Hi Lucas, I think that in the U.S. the reason it has not played a big role in our federally- and state-sponsored recovery plans is because of a huge gulf dividing our legal definitions of “recovery” and how to get there versus our ever-refined scientific understanding of “recovery” and how to get there. The law just lags very seriously behind the science right now. At the time our main law was set up, the Endangered Species Act, the focus was on preserving habitat that species needed. But community ecology hadn’t really blossomed yet at the point in time when this law was created, and I don’t think people really understood then than it was about more than preserving species individually in their habitat, it was about preserving ecosystems and their interactions. The point that you bring up about getting the right data and interactions mapped is a good one, but I think that with enough political will this can be (mostly) overcome in most cases. Just my opinion though. The authors of the paper addressed that too, and they seemed to think it was not insurmountable. Perhaps species conservation could even be a job generating activity.
While there will always be a disconnect between our scientific knowledge and legal reality, I hope this gap gets closed soon.
Thanks for your explanation of the ecological principles and political situations. While I don’t have much training in ecology and conservation, I’m glad I can learn a little bit more by reading your posts!
[...] call to prioritize not just the loss of species, but the lost of strong species interactions. [...]
Great post! I also really like the idea of incorporating ecological effectiveness in to recovery goals for endangered species. But I would hope a stronger push for conserving strongly-interacting species won’t put conserving weakly-interacting species on the back burner. The protecting biodiversity hotspots vs. coldspots debate comes to mind…

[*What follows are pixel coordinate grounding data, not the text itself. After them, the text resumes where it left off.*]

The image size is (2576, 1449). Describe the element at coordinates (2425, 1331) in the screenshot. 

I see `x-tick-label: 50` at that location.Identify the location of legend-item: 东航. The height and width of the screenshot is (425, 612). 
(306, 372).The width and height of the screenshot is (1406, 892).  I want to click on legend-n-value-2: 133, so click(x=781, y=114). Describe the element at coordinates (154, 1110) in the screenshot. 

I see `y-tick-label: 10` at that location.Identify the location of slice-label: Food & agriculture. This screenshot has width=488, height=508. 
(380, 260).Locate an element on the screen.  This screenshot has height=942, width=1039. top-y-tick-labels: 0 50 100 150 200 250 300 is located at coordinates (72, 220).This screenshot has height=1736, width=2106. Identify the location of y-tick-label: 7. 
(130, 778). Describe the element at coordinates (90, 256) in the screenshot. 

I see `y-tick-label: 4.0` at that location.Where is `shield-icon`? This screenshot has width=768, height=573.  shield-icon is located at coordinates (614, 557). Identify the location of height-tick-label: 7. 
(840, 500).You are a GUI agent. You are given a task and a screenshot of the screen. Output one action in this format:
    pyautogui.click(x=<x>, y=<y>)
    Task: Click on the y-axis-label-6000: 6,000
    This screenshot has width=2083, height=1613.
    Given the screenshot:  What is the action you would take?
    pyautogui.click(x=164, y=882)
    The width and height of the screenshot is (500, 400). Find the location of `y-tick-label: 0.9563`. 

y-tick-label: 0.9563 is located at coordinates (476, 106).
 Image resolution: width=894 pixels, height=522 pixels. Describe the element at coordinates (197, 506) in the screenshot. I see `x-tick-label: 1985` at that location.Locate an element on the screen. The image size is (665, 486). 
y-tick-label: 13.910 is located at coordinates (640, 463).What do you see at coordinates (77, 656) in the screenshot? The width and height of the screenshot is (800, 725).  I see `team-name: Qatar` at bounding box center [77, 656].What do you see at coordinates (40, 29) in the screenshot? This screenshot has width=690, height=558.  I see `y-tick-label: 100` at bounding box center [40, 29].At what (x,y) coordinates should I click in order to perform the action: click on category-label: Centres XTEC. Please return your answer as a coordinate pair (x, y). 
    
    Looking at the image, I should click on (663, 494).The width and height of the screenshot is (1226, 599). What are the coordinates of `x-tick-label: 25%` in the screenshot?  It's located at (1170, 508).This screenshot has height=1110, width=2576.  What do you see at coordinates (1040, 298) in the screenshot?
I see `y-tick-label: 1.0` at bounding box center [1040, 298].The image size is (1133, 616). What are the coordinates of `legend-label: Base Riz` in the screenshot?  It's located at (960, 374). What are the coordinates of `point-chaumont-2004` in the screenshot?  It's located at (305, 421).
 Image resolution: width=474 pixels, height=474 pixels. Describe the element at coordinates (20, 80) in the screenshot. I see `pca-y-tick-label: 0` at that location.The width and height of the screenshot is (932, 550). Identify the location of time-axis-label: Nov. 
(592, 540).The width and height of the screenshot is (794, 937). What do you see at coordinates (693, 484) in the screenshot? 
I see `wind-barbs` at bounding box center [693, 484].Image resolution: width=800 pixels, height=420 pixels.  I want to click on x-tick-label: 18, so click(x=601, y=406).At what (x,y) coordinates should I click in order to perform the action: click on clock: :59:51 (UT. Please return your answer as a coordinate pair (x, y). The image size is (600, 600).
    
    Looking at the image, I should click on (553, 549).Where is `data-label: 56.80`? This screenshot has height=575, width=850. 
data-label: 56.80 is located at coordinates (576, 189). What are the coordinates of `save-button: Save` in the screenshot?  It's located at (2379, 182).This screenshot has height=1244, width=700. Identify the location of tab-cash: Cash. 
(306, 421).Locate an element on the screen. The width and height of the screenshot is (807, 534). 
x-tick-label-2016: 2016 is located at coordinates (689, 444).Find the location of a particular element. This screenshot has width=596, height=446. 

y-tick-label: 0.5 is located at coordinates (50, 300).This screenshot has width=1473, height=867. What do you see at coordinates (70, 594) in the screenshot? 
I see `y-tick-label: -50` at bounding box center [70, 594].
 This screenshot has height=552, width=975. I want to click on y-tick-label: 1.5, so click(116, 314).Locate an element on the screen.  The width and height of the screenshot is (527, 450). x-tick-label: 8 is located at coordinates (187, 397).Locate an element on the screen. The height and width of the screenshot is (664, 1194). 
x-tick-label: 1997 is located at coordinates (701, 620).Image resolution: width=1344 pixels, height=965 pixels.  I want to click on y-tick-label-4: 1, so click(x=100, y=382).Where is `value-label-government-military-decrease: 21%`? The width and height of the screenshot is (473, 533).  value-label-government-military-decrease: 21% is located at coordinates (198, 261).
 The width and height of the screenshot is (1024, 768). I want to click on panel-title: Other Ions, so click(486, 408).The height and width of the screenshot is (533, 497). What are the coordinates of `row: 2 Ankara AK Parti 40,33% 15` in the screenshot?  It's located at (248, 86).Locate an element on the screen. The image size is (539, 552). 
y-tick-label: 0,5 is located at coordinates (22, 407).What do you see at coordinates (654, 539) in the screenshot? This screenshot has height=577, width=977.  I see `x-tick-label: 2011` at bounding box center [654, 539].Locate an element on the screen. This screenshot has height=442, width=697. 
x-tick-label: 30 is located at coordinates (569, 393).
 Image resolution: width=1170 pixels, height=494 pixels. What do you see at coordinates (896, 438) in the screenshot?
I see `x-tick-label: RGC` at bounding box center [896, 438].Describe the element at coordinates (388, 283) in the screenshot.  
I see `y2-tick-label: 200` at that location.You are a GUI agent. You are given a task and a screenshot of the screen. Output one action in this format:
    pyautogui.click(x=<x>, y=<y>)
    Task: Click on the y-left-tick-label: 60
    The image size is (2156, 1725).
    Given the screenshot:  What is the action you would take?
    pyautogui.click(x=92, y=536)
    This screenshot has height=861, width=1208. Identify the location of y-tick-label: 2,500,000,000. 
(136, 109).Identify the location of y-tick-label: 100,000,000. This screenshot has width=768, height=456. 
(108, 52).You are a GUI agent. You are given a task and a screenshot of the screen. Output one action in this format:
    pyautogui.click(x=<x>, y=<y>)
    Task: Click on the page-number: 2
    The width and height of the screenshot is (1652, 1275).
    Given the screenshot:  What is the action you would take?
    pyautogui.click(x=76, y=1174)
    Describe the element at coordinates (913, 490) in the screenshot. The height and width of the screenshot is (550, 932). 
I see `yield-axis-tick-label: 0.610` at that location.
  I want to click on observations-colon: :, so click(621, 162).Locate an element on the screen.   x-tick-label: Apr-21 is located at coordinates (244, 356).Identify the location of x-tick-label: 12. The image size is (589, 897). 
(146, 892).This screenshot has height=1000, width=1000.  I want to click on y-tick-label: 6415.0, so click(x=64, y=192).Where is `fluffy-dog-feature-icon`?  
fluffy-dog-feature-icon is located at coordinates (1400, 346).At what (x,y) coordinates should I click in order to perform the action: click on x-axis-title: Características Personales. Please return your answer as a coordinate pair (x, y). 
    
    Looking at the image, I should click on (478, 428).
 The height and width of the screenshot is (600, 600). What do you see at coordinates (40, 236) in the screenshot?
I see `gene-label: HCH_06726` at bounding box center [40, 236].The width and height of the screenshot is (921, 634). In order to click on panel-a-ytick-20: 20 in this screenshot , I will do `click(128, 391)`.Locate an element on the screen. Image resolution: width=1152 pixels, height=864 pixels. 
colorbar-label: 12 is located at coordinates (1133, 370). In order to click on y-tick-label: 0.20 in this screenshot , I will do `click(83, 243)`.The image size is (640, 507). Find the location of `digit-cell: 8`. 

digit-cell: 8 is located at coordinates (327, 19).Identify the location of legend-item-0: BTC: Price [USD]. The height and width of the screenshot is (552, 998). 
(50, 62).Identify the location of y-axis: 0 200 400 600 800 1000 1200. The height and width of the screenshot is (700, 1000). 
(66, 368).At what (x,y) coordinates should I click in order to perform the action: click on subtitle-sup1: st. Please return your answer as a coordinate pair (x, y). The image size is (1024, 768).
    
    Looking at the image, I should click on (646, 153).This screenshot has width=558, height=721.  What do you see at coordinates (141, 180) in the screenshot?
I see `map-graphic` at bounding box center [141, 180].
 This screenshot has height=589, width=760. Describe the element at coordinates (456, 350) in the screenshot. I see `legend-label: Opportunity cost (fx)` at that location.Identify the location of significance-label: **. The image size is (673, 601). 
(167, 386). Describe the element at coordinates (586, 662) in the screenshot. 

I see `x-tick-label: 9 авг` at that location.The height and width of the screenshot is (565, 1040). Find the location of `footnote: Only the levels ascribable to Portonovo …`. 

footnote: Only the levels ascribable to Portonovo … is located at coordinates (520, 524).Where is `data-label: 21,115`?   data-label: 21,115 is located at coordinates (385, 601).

I also wonder want kind of challenges there might be to judge ecological effectiveness in the face of climate change if ecosystems are not static and community compositions and species interactions change significantly in the near future.
Excellent points! I don’t think any future legislation would/should place an emphasis on recovering strongly interacting species over weakly interacting species — though that’s something that NGOs would likely incorporate into their activism to get certain species listed.